[Task requirements] The first line of the entries below, the line containing "You are a computer-use agent. Viewport: 1271px", and every line between them should be repeated exactly, and nothing else.

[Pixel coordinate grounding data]

________________________________________

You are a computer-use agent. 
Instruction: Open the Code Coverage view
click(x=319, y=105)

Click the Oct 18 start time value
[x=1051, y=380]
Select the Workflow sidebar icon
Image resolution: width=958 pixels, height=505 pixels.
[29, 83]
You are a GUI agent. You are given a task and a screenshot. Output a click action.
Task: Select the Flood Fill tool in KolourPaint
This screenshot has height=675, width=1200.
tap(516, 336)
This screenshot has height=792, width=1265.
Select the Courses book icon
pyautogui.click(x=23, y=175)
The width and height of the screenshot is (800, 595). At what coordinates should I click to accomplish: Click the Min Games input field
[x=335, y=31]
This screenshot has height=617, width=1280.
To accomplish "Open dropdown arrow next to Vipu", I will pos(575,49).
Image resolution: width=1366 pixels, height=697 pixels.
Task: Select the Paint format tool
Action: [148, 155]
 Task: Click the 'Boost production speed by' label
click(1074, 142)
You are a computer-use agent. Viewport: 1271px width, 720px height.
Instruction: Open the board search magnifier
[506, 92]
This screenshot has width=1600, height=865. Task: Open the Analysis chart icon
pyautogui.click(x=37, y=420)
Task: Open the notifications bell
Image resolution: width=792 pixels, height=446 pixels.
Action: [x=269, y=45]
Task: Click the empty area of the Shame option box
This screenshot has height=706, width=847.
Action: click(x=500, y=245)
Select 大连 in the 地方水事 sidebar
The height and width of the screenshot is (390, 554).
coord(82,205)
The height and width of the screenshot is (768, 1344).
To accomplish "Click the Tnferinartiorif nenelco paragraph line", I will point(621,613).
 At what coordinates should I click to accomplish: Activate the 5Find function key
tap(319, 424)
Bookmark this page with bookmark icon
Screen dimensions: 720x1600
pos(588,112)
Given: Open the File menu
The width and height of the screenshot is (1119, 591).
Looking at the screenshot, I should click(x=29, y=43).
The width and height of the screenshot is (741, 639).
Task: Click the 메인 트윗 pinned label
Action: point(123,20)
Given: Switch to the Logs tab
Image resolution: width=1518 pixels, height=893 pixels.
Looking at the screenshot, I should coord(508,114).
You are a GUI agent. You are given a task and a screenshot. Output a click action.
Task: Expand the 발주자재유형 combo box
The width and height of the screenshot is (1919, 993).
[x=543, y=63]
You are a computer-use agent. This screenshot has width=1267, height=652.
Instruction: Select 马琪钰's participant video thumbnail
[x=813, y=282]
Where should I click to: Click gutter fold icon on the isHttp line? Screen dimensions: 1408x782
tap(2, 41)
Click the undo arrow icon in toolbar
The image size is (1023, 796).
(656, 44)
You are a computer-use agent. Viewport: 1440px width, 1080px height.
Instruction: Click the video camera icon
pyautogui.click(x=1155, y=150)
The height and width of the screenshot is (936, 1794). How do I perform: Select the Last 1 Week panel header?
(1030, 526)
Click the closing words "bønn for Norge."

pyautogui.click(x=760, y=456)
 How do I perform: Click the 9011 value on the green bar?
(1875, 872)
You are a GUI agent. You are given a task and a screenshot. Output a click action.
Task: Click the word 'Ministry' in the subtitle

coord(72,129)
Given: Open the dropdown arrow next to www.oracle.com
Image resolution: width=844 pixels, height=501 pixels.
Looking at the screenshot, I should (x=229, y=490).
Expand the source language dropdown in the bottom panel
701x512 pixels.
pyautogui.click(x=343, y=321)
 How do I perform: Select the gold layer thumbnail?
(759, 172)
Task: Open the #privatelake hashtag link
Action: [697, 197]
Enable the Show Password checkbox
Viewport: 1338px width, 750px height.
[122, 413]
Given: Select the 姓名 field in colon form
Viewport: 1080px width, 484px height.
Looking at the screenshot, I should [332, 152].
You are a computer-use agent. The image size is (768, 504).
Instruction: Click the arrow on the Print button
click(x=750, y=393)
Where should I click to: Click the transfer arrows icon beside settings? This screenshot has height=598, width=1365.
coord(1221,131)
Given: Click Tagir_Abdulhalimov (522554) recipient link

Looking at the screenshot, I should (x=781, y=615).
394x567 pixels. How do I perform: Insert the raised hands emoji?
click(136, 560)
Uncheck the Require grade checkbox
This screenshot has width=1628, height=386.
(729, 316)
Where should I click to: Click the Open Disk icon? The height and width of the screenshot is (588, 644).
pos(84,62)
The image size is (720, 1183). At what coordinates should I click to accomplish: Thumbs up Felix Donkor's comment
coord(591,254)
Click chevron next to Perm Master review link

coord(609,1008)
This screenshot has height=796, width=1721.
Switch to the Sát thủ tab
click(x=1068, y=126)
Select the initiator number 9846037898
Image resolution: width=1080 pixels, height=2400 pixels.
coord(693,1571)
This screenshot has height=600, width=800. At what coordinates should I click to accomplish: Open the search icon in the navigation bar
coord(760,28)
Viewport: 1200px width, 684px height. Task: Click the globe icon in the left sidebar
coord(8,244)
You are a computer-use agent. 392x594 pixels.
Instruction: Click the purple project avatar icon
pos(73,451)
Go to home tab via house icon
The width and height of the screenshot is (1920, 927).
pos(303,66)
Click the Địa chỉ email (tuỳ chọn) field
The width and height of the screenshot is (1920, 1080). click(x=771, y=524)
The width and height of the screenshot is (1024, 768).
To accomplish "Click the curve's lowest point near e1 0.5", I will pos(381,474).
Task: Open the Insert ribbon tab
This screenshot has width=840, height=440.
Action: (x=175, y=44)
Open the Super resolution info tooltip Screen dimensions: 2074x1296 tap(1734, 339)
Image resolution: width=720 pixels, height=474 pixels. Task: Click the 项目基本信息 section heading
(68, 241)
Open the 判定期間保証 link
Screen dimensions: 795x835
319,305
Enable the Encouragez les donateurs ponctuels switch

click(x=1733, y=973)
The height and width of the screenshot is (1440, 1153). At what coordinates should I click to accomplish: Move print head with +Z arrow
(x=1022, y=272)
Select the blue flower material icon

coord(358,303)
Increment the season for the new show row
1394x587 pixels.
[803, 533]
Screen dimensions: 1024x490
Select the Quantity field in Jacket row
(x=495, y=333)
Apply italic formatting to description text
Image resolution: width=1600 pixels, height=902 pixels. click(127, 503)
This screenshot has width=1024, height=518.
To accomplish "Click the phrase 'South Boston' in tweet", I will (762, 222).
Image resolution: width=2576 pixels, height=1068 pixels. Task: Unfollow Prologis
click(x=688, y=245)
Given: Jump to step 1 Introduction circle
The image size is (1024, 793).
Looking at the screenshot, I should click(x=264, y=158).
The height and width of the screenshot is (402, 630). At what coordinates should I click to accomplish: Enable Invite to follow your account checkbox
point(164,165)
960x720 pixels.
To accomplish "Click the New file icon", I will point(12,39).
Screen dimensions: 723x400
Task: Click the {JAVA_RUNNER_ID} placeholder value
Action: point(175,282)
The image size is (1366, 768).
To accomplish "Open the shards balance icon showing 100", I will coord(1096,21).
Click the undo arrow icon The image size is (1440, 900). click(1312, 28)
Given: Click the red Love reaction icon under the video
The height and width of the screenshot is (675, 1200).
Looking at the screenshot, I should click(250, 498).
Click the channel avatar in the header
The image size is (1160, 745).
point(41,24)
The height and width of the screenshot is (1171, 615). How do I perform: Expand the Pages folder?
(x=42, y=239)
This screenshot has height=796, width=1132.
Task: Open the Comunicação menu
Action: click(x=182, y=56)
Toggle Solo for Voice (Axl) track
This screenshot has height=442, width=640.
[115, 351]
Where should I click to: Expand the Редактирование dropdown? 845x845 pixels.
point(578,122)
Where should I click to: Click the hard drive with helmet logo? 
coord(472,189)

________________________________________

[Final answer]
You are a computer-use agent. 
Instruction: Open the Code Coverage view
click(x=319, y=105)

Click the Oct 18 start time value
[x=1051, y=380]
Select the Workflow sidebar icon
Image resolution: width=958 pixels, height=505 pixels.
[29, 83]
You are a GUI agent. You are given a task and a screenshot. Output a click action.
Task: Select the Flood Fill tool in KolourPaint
This screenshot has height=675, width=1200.
tap(516, 336)
This screenshot has height=792, width=1265.
Select the Courses book icon
pyautogui.click(x=23, y=175)
The width and height of the screenshot is (800, 595). At what coordinates should I click to accomplish: Click the Min Games input field
[x=335, y=31]
This screenshot has height=617, width=1280.
To accomplish "Open dropdown arrow next to Vipu", I will pos(575,49).
Image resolution: width=1366 pixels, height=697 pixels.
Task: Select the Paint format tool
Action: [148, 155]
 Task: Click the 'Boost production speed by' label
click(1074, 142)
You are a computer-use agent. Viewport: 1271px width, 720px height.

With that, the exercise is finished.